**Records supplied**
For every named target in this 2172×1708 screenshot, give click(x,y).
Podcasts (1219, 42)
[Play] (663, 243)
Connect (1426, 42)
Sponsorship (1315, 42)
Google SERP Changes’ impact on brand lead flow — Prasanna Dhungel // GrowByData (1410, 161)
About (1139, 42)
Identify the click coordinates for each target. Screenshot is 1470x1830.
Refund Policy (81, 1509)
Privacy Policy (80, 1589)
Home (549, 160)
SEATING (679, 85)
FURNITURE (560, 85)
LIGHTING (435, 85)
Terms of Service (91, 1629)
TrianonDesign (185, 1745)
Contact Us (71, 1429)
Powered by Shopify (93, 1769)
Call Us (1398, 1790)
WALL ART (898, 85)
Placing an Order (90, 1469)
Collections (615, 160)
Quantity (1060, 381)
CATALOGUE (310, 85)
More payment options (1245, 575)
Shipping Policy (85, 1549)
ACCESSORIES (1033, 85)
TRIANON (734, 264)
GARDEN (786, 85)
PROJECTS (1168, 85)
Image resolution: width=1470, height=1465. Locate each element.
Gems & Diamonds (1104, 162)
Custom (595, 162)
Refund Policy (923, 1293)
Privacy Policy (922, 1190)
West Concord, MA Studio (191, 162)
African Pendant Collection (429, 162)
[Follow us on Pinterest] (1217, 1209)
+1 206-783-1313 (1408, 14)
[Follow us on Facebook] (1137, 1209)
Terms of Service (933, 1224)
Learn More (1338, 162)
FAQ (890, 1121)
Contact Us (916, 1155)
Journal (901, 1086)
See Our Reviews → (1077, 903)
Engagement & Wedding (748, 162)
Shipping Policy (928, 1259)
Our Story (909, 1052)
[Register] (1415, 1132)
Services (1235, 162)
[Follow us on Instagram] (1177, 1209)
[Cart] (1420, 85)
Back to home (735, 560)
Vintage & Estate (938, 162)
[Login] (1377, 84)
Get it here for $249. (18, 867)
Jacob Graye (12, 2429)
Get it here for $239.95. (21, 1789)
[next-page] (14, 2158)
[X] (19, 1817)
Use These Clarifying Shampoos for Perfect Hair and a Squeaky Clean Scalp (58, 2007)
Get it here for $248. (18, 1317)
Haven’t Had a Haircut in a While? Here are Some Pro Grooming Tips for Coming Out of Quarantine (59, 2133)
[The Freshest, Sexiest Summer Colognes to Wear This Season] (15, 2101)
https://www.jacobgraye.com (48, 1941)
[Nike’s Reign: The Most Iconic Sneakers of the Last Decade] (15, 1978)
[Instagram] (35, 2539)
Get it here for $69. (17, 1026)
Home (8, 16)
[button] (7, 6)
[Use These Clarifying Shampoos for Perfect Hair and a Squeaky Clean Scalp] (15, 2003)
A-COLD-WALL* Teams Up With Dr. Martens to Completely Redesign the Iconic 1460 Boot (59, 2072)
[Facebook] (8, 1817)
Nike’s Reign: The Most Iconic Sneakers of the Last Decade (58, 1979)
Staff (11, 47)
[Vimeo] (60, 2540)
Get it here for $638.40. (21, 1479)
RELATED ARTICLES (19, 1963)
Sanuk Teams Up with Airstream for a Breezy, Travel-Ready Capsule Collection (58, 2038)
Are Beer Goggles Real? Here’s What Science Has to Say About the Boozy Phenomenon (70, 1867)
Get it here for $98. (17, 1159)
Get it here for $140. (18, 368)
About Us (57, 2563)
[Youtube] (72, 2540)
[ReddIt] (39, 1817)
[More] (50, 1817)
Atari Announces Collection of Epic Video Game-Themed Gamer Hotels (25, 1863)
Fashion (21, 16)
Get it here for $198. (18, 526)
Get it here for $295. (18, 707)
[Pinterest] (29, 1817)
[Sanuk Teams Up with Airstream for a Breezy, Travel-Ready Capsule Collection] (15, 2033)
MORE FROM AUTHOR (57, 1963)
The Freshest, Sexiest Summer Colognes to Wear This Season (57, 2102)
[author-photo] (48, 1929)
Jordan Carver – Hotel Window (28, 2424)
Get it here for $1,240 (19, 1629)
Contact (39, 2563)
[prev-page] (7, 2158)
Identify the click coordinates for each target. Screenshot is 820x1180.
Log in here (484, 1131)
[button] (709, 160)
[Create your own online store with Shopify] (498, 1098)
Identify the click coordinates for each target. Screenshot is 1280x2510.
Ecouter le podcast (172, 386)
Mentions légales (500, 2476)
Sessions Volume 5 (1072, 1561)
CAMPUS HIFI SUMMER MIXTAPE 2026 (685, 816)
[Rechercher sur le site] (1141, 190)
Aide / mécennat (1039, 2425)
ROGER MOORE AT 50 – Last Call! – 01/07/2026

**What you need to do**
Write all of the records out exactly, including every line.

**Your response**
For every named target in this 2172×1708 screenshot, give click(x,y).
Podcasts (1219, 42)
[Play] (663, 243)
Connect (1426, 42)
Sponsorship (1315, 42)
Google SERP Changes’ impact on brand lead flow — Prasanna Dhungel // GrowByData (1410, 161)
About (1139, 42)
Identify the click coordinates for each target. Screenshot is 1470x1830.
Refund Policy (81, 1509)
Privacy Policy (80, 1589)
Home (549, 160)
SEATING (679, 85)
FURNITURE (560, 85)
LIGHTING (435, 85)
Terms of Service (91, 1629)
TrianonDesign (185, 1745)
Contact Us (71, 1429)
Powered by Shopify (93, 1769)
Call Us (1398, 1790)
WALL ART (898, 85)
Placing an Order (90, 1469)
Collections (615, 160)
Quantity (1060, 381)
CATALOGUE (310, 85)
More payment options (1245, 575)
Shipping Policy (85, 1549)
ACCESSORIES (1033, 85)
TRIANON (734, 264)
GARDEN (786, 85)
PROJECTS (1168, 85)
Image resolution: width=1470, height=1465. Locate each element.
Gems & Diamonds (1104, 162)
Custom (595, 162)
Refund Policy (923, 1293)
Privacy Policy (922, 1190)
West Concord, MA Studio (191, 162)
African Pendant Collection (429, 162)
[Follow us on Pinterest] (1217, 1209)
+1 206-783-1313 (1408, 14)
[Follow us on Facebook] (1137, 1209)
Terms of Service (933, 1224)
Learn More (1338, 162)
FAQ (890, 1121)
Contact Us (916, 1155)
Journal (901, 1086)
See Our Reviews → (1077, 903)
Engagement & Wedding (748, 162)
Shipping Policy (928, 1259)
Our Story (909, 1052)
[Register] (1415, 1132)
Services (1235, 162)
[Follow us on Instagram] (1177, 1209)
[Cart] (1420, 85)
Back to home (735, 560)
Vintage & Estate (938, 162)
[Login] (1377, 84)
Get it here for $249. (18, 867)
Jacob Graye (12, 2429)
Get it here for $239.95. (21, 1789)
[next-page] (14, 2158)
[X] (19, 1817)
Use These Clarifying Shampoos for Perfect Hair and a Squeaky Clean Scalp (58, 2007)
Get it here for $248. (18, 1317)
Haven’t Had a Haircut in a While? Here are Some Pro Grooming Tips for Coming Out of Quarantine (59, 2133)
[The Freshest, Sexiest Summer Colognes to Wear This Season] (15, 2101)
https://www.jacobgraye.com (48, 1941)
[Nike’s Reign: The Most Iconic Sneakers of the Last Decade] (15, 1978)
[Instagram] (35, 2539)
Get it here for $69. (17, 1026)
Home (8, 16)
[button] (7, 6)
[Use These Clarifying Shampoos for Perfect Hair and a Squeaky Clean Scalp] (15, 2003)
A-COLD-WALL* Teams Up With Dr. Martens to Completely Redesign the Iconic 1460 Boot (59, 2072)
[Facebook] (8, 1817)
Nike’s Reign: The Most Iconic Sneakers of the Last Decade (58, 1979)
Staff (11, 47)
[Vimeo] (60, 2540)
Get it here for $638.40. (21, 1479)
RELATED ARTICLES (19, 1963)
Sanuk Teams Up with Airstream for a Breezy, Travel-Ready Capsule Collection (58, 2038)
Are Beer Goggles Real? Here’s What Science Has to Say About the Boozy Phenomenon (70, 1867)
Get it here for $98. (17, 1159)
Get it here for $140. (18, 368)
About Us (57, 2563)
[Youtube] (72, 2540)
[ReddIt] (39, 1817)
[More] (50, 1817)
Atari Announces Collection of Epic Video Game-Themed Gamer Hotels (25, 1863)
Fashion (21, 16)
Get it here for $198. (18, 526)
Get it here for $295. (18, 707)
[Pinterest] (29, 1817)
[Sanuk Teams Up with Airstream for a Breezy, Travel-Ready Capsule Collection] (15, 2033)
MORE FROM AUTHOR (57, 1963)
The Freshest, Sexiest Summer Colognes to Wear This Season (57, 2102)
[author-photo] (48, 1929)
Jordan Carver – Hotel Window (28, 2424)
Get it here for $1,240 (19, 1629)
Contact (39, 2563)
[prev-page] (7, 2158)
Identify the click coordinates for each target. Screenshot is 820x1180.
Log in here (484, 1131)
[button] (709, 160)
[Create your own online store with Shopify] (498, 1098)
Identify the click coordinates for each target. Screenshot is 1280x2510.
Ecouter le podcast (172, 386)
Mentions légales (500, 2476)
Sessions Volume 5 (1072, 1561)
CAMPUS HIFI SUMMER MIXTAPE 2026 (685, 816)
[Rechercher sur le site] (1141, 190)
Aide / mécennat (1039, 2425)
ROGER MOORE AT 50 – Last Call! – 01/07/2026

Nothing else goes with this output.